A Reação do Ministro Flávio Dino
Não demorou para que o ministro Flávio Dino se manifestasse. Através de suas redes sociais, Dino trouxe questionamentos profundos sobre a postura de um magistrado ao “prometer” o fim de investigações. Sem citar nominalmente Fachin, o ministro provocou uma reflexão sobre a natureza do processo judicial.
“É possível a um julgador, qualquer que seja ele, ‘prometer’ o final de um inquérito, como se fosse um candidato ou para receber aplausos?”, questionou Dino. O ministro enfatizou que, embora concorde que inquéritos devam ser concluídos, isso deve ocorrer via critérios legais e regimentais, e não por opiniões pessoais ou pressões externas.
Os Pontos Centrais do Debate Doutrinário
Para Flávio Dino, a discussão vai além de um único caso, tocando em pontos sensíveis do Direito:
- Prazo Prescricional: Um inquérito deve ser arquivado apenas por ser longo, ou deve-se respeitar o prazo legal de prescrição?
- Critérios de Arquivamento: Quem define o que é uma “tramitação longa”?

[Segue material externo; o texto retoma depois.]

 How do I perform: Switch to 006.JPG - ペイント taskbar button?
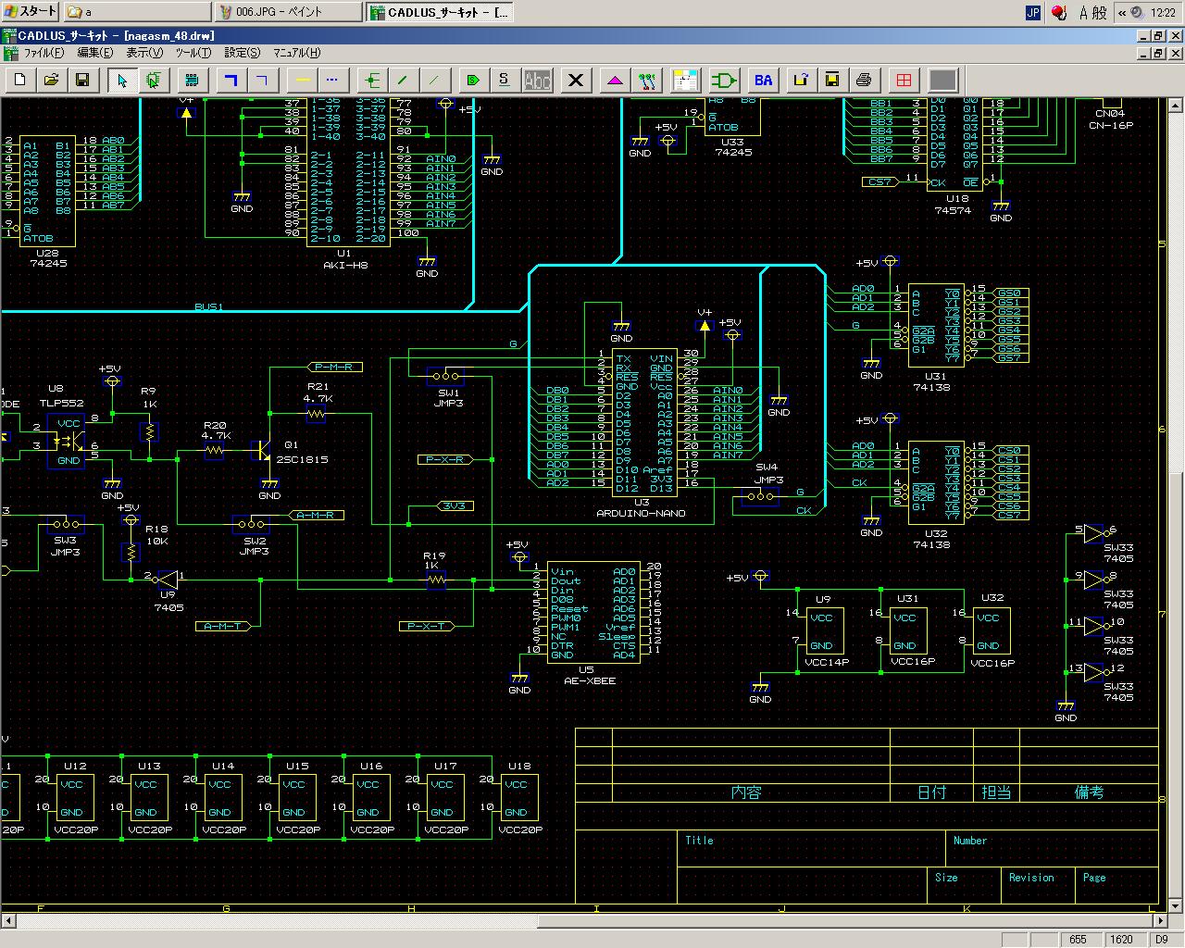click(288, 12)
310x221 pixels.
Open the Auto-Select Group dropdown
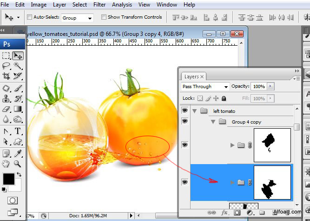[77, 18]
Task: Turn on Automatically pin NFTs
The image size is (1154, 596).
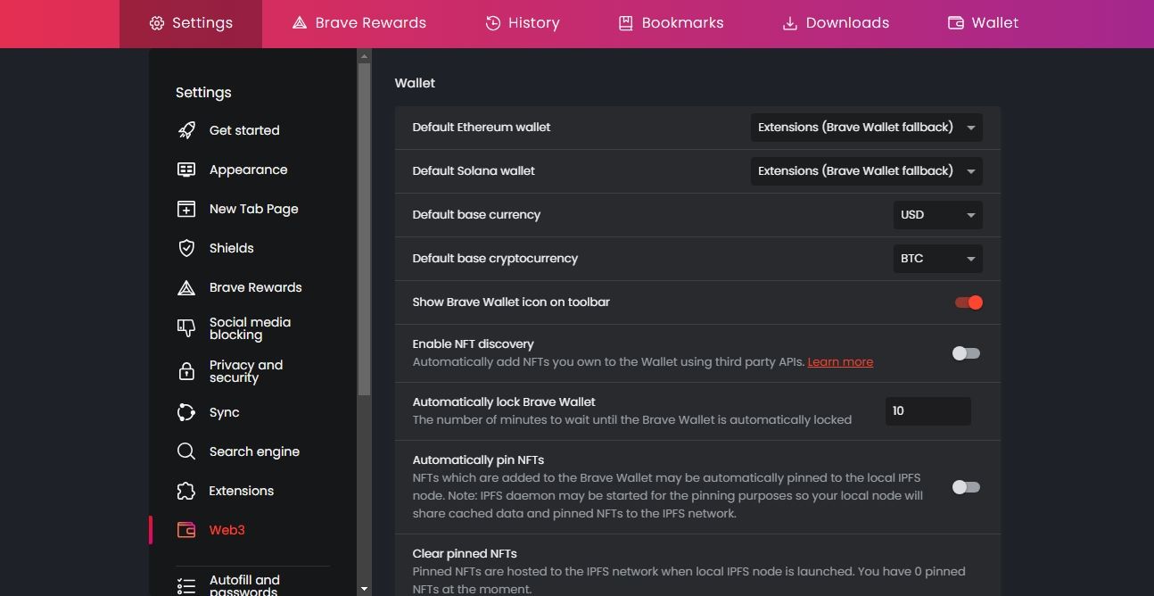Action: tap(965, 487)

- Interesses Externos: Dino alertou que a verdade muitas vezes é a primeira vítima em debates onde se misturam ódio pessoal, interesses econômicos e objetivos estrangeiros.
Defesa das Decisões Monocráticas e a Carga de Processos
Além da questão dos inquéritos, o ministro também rebateu críticas às decisões monocráticas (decisões tomadas por um único juiz). Segundo Dino, esse modelo é essencial para evitar que o sistema judiciário colapse.
Ele argumentou que, se todas as questões com jurisprudência definida tivessem que passar pelos Colegiados, a morosidade aumentaria drasticamente, o que, em última análise, beneficiaria criminosos e devedores contumazes.
Quanto à jurisdição penal do Supremo Tribunal Federal, Dino destacou a complexidade de alterar a competência da Corte. Com cerca de 23 mil processos em andamento, qualquer mudança precisaria de reformas coerentes e planejadas para não sobrecarregar outros tribunais que já lidam com centenas de milhares de ações.
Conclusão
O embate entre as visões de Edson Fachin e Flávio Dino reflete a complexidade de gerir a maior corte do país em um momento de forte polarização política. Enquanto Fachin foca na urgência de modernização e encerramento de ciclos, Dino prioriza o rigor procedimental e a estabilidade institucional do Poder Judiciário.